What you return should match the records below exactly.

START Data shown

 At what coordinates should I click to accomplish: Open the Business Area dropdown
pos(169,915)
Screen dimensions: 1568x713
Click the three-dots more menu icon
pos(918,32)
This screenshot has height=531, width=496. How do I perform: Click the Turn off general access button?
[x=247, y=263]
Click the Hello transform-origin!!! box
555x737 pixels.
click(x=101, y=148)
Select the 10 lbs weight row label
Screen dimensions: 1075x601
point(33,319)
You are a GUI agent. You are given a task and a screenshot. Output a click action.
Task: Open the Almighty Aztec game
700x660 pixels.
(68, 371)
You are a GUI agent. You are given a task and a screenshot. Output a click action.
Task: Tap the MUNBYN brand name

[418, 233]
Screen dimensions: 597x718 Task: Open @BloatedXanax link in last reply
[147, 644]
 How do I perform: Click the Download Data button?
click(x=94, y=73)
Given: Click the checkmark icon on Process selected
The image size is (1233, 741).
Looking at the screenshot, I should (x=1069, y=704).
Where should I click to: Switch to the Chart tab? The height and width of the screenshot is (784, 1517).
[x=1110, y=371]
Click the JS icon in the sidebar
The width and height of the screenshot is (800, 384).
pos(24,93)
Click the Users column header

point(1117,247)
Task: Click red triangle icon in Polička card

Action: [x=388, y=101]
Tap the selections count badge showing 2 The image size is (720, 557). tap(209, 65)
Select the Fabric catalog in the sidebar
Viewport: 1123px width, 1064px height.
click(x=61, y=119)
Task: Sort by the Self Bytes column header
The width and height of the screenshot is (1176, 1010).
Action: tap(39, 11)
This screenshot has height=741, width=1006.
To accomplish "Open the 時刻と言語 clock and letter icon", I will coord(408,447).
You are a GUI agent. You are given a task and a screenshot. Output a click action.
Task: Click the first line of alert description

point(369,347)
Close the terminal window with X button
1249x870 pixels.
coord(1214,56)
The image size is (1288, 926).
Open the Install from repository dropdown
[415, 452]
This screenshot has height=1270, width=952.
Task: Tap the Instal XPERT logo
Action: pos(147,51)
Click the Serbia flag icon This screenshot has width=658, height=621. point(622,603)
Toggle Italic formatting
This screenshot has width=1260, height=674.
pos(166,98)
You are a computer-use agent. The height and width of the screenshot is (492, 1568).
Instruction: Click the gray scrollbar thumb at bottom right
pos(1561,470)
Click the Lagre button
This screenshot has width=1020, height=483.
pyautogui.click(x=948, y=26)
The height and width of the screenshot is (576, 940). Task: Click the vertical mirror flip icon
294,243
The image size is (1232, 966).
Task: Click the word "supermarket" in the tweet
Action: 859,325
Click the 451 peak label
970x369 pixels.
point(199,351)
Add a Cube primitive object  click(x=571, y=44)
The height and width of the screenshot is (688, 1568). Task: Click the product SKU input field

END Data shown

Answer to the exercise:
 At what coordinates should I click to accomplish: Open the Business Area dropdown
pos(169,915)
Screen dimensions: 1568x713
Click the three-dots more menu icon
pos(918,32)
This screenshot has height=531, width=496. How do I perform: Click the Turn off general access button?
[x=247, y=263]
Click the Hello transform-origin!!! box
555x737 pixels.
click(x=101, y=148)
Select the 10 lbs weight row label
Screen dimensions: 1075x601
point(33,319)
You are a GUI agent. You are given a task and a screenshot. Output a click action.
Task: Open the Almighty Aztec game
700x660 pixels.
(68, 371)
You are a GUI agent. You are given a task and a screenshot. Output a click action.
Task: Tap the MUNBYN brand name

[418, 233]
Screen dimensions: 597x718 Task: Open @BloatedXanax link in last reply
[147, 644]
 How do I perform: Click the Download Data button?
click(x=94, y=73)
Given: Click the checkmark icon on Process selected
The image size is (1233, 741).
Looking at the screenshot, I should (x=1069, y=704).
Where should I click to: Switch to the Chart tab? The height and width of the screenshot is (784, 1517).
[x=1110, y=371]
Click the JS icon in the sidebar
The width and height of the screenshot is (800, 384).
pos(24,93)
Click the Users column header

point(1117,247)
Task: Click red triangle icon in Polička card

Action: [x=388, y=101]
Tap the selections count badge showing 2 The image size is (720, 557). tap(209, 65)
Select the Fabric catalog in the sidebar
Viewport: 1123px width, 1064px height.
click(x=61, y=119)
Task: Sort by the Self Bytes column header
The width and height of the screenshot is (1176, 1010).
Action: tap(39, 11)
This screenshot has height=741, width=1006.
To accomplish "Open the 時刻と言語 clock and letter icon", I will coord(408,447).
You are a GUI agent. You are given a task and a screenshot. Output a click action.
Task: Click the first line of alert description

point(369,347)
Close the terminal window with X button
1249x870 pixels.
coord(1214,56)
The image size is (1288, 926).
Open the Install from repository dropdown
[415, 452]
This screenshot has height=1270, width=952.
Task: Tap the Instal XPERT logo
Action: pos(147,51)
Click the Serbia flag icon This screenshot has width=658, height=621. point(622,603)
Toggle Italic formatting
This screenshot has width=1260, height=674.
pos(166,98)
You are a computer-use agent. The height and width of the screenshot is (492, 1568).
Instruction: Click the gray scrollbar thumb at bottom right
pos(1561,470)
Click the Lagre button
This screenshot has width=1020, height=483.
pyautogui.click(x=948, y=26)
The height and width of the screenshot is (576, 940). Task: Click the vertical mirror flip icon
294,243
The image size is (1232, 966).
Task: Click the word "supermarket" in the tweet
Action: 859,325
Click the 451 peak label
970x369 pixels.
point(199,351)
Add a Cube primitive object  click(x=571, y=44)
The height and width of the screenshot is (688, 1568). Task: Click the product SKU input field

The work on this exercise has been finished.